I will attach the minimized test case below. However, it is a simple Dockerfile that has these lines:

VOLUME ["/sys/fs/cgroup"]
CMD ["/lib/systemd/systemd"]

It is Debian:buster-slim based image, and runs systemd inside the container. Effectively, I used to run the container like this:

$ docker run  --name any --tmpfs /run \
    --tmpfs /run/lock --tmpfs /tmp \
    -v /sys/fs/cgroup:/sys/fs/cgroup:ro -it image_name

It used to work fine before I upgraded a bunch of host Linux packages. The host kernel/systemd now seems to default cgroup v2. Before, it was cgroup. It stopped working. However, if I give the kernel option so that the host uses cgroup, then it works again.

Without giving the kernel option, the fix was to add --cgroupns=host to docker run besides mounting /sys/fs/cgroup as read-write (:rw in place of :ro).

I'd like to avoid forcing the users to give the kernel option. Although I am far from an expert, forcing the host namespace for a docker container does not sound right to me.

I am trying to understand why this is happening, and figure out what should be done. My goal is to run systemd inside a docker, where the host follows cgroup v2.

Here's the error I am seeing:

$ docker run --name any --tmpfs /run --tmpfs /run/lock --tmpfs /tmp \
    -v /sys/fs/cgroup:/sys/fs/cgroup:rw -it image_name
Detected virtualization docker.
Detected architecture x86-64.

Welcome to Debian GNU/Linux 10 (buster)!

Set hostname to <5e089ab33b12>.
Failed to create /init.scope control group: Read-only file system
Failed to allocate manager object: Read-only file system
[!!!!!!] Failed to allocate manager object.
Exiting PID 1...

It does not look right but especially this line seems suspicous:

Failed to create /init.scope control group: Read-only file system

It seems like there should have been something before /init.scope. That was why I reviewed the docker run options, and tried the --cgroupsns option. If I add the --cgroupns=host, it works. If I mount /sys/fs/cgroup as read-only, then it fails with a different error, and the corresponding line looks like this:

Failed to create /system.slice/docker-0be34b8ec5806b0760093e39dea35f4305262d276ecc5047a5f0ff43871ed6d0.scope/init.scope control group: Read-only file system

To me, it is like the docker daemon/engine fails to configure XXX.slice or something like that for the container. I assume that docker may be to some extend responsible for giving the namespace but something is not going well. However, I can't be so sure at all. What would be the issue/fix?

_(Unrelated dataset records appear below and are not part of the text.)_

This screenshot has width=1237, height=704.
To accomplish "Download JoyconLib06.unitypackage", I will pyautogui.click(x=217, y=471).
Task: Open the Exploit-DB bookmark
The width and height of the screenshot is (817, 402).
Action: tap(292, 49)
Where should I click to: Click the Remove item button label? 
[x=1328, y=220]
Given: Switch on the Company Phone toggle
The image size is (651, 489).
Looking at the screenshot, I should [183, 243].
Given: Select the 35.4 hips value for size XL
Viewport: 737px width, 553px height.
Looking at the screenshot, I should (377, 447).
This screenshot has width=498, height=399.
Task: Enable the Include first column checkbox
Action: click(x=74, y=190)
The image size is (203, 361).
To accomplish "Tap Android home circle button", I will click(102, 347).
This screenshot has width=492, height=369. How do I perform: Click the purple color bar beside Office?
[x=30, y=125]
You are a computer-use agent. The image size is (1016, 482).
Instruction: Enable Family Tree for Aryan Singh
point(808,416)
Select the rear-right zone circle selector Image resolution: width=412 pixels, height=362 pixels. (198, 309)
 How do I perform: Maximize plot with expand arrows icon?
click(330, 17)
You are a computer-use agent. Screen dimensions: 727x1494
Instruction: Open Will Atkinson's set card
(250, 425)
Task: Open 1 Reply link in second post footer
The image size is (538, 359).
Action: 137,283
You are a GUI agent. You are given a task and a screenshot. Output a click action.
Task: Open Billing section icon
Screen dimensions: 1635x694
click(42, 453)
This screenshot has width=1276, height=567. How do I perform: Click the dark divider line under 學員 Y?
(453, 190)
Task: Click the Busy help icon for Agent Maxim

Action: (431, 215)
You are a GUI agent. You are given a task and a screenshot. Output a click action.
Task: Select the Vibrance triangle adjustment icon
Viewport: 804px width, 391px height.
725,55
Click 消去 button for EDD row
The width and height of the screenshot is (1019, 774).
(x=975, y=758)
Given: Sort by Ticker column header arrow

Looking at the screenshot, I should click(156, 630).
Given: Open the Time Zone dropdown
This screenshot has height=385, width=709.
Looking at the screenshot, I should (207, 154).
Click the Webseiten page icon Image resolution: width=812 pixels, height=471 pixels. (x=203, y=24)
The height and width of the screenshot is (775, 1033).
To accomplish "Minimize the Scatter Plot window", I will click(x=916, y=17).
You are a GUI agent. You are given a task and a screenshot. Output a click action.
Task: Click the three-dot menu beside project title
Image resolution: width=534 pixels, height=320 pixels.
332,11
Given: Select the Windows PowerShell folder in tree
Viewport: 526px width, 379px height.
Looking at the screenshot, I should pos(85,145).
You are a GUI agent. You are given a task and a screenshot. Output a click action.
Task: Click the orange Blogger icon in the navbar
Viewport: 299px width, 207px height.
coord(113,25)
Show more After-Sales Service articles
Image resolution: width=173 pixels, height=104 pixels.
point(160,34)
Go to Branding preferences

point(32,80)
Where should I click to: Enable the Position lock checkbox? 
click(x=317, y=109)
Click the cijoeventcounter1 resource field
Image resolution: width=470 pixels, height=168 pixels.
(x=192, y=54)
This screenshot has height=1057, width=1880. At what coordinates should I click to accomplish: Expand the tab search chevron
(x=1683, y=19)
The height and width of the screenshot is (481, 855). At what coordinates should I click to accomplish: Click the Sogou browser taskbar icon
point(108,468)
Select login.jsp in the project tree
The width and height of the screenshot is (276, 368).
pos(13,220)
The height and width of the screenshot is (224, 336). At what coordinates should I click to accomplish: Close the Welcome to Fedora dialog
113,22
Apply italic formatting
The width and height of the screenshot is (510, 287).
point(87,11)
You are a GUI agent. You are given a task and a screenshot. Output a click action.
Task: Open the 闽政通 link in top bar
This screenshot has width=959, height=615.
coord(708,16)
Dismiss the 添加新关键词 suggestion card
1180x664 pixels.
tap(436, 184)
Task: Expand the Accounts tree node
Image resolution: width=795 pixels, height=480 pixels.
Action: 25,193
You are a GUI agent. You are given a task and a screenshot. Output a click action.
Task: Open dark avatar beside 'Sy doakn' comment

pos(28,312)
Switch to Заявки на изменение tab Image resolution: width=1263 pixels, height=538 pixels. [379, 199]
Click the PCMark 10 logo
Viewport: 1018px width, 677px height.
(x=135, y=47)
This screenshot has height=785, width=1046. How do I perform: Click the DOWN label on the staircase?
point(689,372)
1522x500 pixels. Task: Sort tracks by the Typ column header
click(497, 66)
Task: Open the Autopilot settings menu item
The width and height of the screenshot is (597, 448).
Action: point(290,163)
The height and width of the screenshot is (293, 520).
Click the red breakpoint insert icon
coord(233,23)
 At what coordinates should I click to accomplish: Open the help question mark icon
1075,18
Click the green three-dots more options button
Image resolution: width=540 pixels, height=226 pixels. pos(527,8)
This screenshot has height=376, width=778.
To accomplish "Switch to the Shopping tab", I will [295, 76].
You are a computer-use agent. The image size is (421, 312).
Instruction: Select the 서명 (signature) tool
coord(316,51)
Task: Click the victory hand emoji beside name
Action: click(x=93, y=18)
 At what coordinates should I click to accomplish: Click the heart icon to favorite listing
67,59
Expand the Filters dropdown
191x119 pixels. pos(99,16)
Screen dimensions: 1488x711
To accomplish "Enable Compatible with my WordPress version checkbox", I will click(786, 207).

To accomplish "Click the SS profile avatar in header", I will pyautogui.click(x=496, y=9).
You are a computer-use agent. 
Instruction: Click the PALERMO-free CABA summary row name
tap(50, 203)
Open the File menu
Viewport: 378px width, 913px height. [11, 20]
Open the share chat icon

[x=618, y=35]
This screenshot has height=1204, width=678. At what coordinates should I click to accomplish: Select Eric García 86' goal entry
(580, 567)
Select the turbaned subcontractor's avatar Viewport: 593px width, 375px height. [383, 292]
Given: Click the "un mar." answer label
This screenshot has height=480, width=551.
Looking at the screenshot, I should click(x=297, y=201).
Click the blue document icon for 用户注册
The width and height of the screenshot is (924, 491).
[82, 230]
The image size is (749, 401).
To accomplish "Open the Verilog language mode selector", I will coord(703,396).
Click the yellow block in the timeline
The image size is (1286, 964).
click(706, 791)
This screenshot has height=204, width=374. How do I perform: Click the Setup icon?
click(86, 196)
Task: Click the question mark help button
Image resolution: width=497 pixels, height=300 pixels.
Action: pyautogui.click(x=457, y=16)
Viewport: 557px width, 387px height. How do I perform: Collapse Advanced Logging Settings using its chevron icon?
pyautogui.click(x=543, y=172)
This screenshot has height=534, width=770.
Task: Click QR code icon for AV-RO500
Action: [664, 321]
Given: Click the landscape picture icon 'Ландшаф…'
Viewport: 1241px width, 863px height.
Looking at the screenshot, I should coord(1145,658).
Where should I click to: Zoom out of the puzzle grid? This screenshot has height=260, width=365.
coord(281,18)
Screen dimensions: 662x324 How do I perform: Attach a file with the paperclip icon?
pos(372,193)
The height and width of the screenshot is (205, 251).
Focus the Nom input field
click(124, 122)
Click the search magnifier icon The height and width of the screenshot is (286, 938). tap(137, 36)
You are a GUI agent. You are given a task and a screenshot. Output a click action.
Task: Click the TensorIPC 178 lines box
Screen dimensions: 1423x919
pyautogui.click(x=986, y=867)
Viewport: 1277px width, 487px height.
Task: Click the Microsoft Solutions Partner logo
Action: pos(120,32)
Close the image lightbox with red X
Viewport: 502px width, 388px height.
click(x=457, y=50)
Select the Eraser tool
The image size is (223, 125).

The Dockerfile I used for this experiment is as follows:

FROM debian:buster-slim

ENV container docker
ENV DEBIAN_FRONTEND noninteractive

USER root

RUN set -x

RUN apt-get update -y \
    && apt-get install --no-install-recommends -y systemd \
    && apt-get clean \
    && rm -rf /var/lib/apt/lists/* /tmp/* /var/tmp/* \
    && rm -f /var/run/nologin

RUN rm -f /lib/systemd/system/multi-user.target.wants/* \
    /etc/systemd/system/*.wants/* \
    /lib/systemd/system/local-fs.target.wants/* \
    /lib/systemd/system/sockets.target.wants/*udev* \
    /lib/systemd/system/sockets.target.wants/*initctl* \
    /lib/systemd/system/sysinit.target.wants/systemd-tmpfiles-setup* \

VOLUME [ "/sys/fs/cgroup" ]

CMD ["/lib/systemd/systemd"]

I am using Debian. The docker version is 20.10.3 or so. Google search told me that docker supports cgroup v2 as of 20.10 but I don't actually understand what that "support" means.

  • I have actually encountered the exact same problem. I've been convinced I was running cgroupv2 the whole time and wondered why systemd inside the container cannot create its own user namespaces. The goal is to actually use v2 in order to get the most functionality of the system inside the container. I've figured out the host's systemd is not using v2 and by extension also docker - enabled it - and everything stopped working. I will test in a moment, but it seems systemd inside container needs to be told to switch to v2.
    – pinkeen
    Commented Feb 19, 2021 at 22:30
  • I need to get back to reading the cg v1/v2 technical documentation top-to-bottom because I feel lost. According to my understanding the cgroupns private mode should create a private group for the container's init. It seems not to do that. I think you should not mount /sys/fs/cgroup at all, it should be populated automatically. For reference see Rootlesskit docs here: github.com/rootless-containers/rootlesskit/blob/master/…. Also podman option docs seem to be quite insightful: docs.podman.io/en/latest/markdown/…
    – pinkeen
    Commented Feb 19, 2021 at 23:16
  • Systemd containers work with podman OOTB, already tried it long time ago. I would gladly uses podman for my own purposes but I want to create a solution that will feel familiar for everybody so compatibility-wise docker seems to be preferred... There's also LXC/LXD but it has very different approach and the selling point is support for both (or almost all) types of workloads.
    – pinkeen
    Commented Feb 19, 2021 at 23:21
  • I will try setting up docker in a clean VM from scratch, cause I've got a feeling this system might be misconfigured (it's Debian Buster but the Proxmox flavour). Even Docker for Mac does not support cgroupv2 (at least not in the stable version).
    – pinkeen
    Commented Feb 19, 2021 at 23:23
  • 1
    You can use nsenter and mount to change the :ro permission of sys/fs/cgroup in container to :rw. See this very comprehensive post on github: github.com/mviereck/x11docker/issues/…
    – mviereck
    Commented Feb 10, 2022 at 12:52

It seems to me that this use case is not explicitly supported yet. You can almost get it working but not quite.

The root cause

When systemd sees a unified cgroupfs at /sys/fs/cgroup it assumes it should be able to write to it which normally should be possible but is not the case here.

The basics

First of all, you need to create a systemd slice for docker containers and tell docker to use it - my current docker/daemon.json:

  "exec-opts": ["native.cgroupdriver=systemd"],
  "features": { "buildkit": true },
  "experimental": true,
  "cgroup-parent": "docker.slice"

Note: Not all of these options are necessary. The most important one is cgroup-parent. The cgroupdriver should already be switched to "systemd' by default.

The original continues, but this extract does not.